▸ Problem A:
Print the passage from the article on Alzheimer's disease below, starting with "Miami Jewish Health System's" and going on through "For Debate column.", word for word.
▸ Problem B:
Proceed with the article on Alzheimer's disease below, picking up after its final sentence.

▸ Given text:
/---

Now that the Baby Boomer generation is heading into the retirement age, Alzheimer’s disease has become the next major concern for healthcare professionals - and entitlement programs. With new changes in healthcare reform during a troubled economy, a new generation is increasingly growing concerned about the looming financial burden of caring for millions of patients affected by this disease. How will this affect healthcare providers, Medicaid, and the patients and their families’ finances - not to mention the emotional toll of caring for a loved one suffering from dementia?
Miami Jewish Health System's own Dr. Marc E. Agronin shares his vision of how to combat the disease on medical, social, and economic fronts with the New York Times in the Room For Debate column.
More Training and Research
Marc E. Agronin, a geriatric psychiatrist, is the medical director for mental health and clinical research at the Miami Jewish Health Systems.
Alzheimer’s disease is most commonly depicted as a disorder of memory and other cognitive skills. The inexorable decline in daily functioning eventually renders its victims completely dependent, and exacts an enormous social and economic toll on individual caregivers and caregiving systems alike.

\---

▸ Material provided:
/---

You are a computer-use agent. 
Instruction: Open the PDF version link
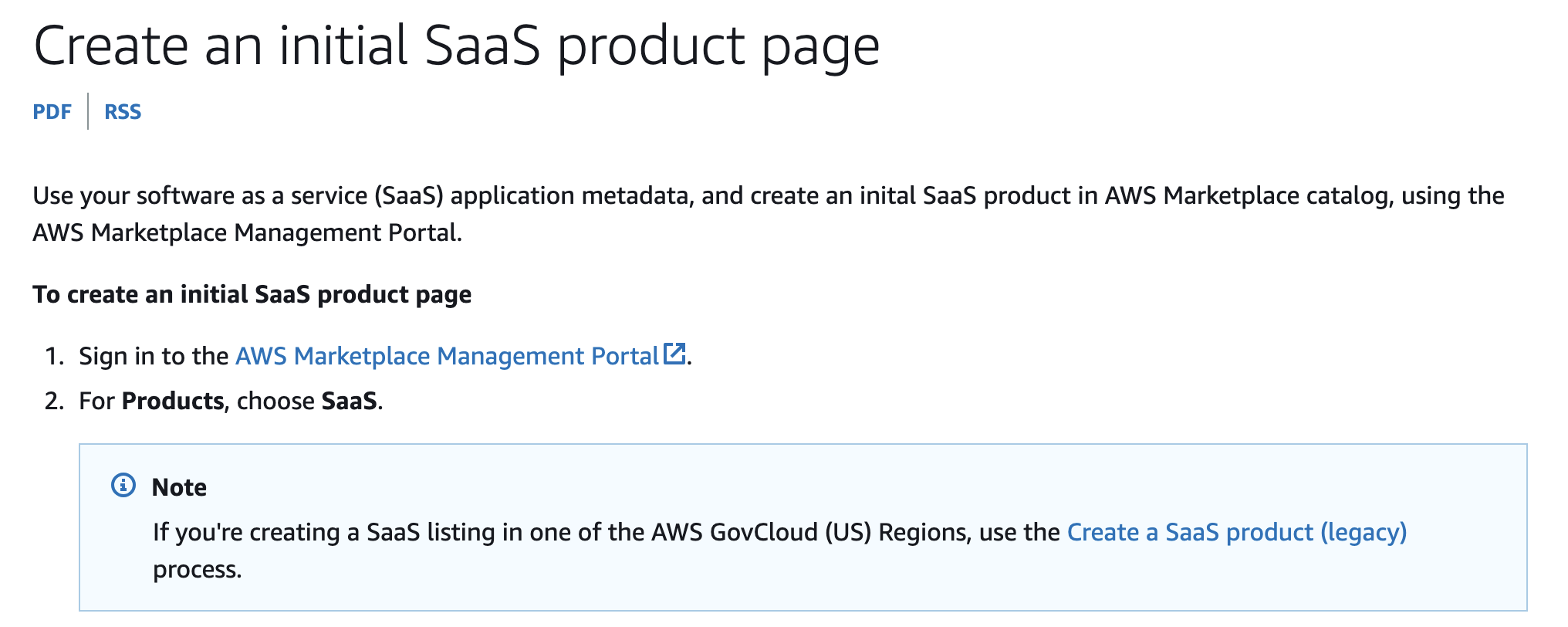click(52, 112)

\---
/---

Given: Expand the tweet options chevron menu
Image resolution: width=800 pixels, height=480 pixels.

\---

▸ Written response A:
Miami Jewish Health System's own Dr. Marc E. Agronin shares his vision of how to combat the disease on medical, social, and economic fronts with the New York Times in the Room For Debate column.

▸ Written response B:
Nursing homes are the new psychiatric hospitals with the majority of residents suffering from disorders, attributable to dementia.
.But there is another side to Alzheimer’s disease that is too often overlooked, and that is the presence of mental health problems that have a multiplicative effect on caregiver burden and economic cost. More than 50 percent of individuals with Alzheimer’s disease face serious problems with depression, apathy, psychosis, delirium or behavioral disturbances that overwhelm even the best attempts at care.
Indeed, nursing homes have become the new psychiatric hospitals with the majority of residents suffering from one or more psychiatric disorder, most of which are attributable to Alzheimer’s disease or other forms of dementia. Ask any caregiver or clinician on the frontlines of care and they will tell you that these mental health issues are some of the most troublesome and time-consuming problems they face. They are a primary reason why caregivers themselves suffer from increased rates of depression, medical problems and even mortality.
Geriatric psychiatrists and other mental health clinicians who have the training to treat these conditions face daunting tasks. In the United States there are less than half the clinicians needed on the frontlines, and certainly not enough in the pipeline from poorly financed training programs.
Medicare reimbursement rates provide an incentive for volume of patients seen instead of quality of care. And the use of psychotropic medications in dementia patients is stymied by concerns about safety, liability and diagnostic confusion that have frightened both clinicians and caregivers and have driven many pharmaceutical companies out of the business of finding effective treatments.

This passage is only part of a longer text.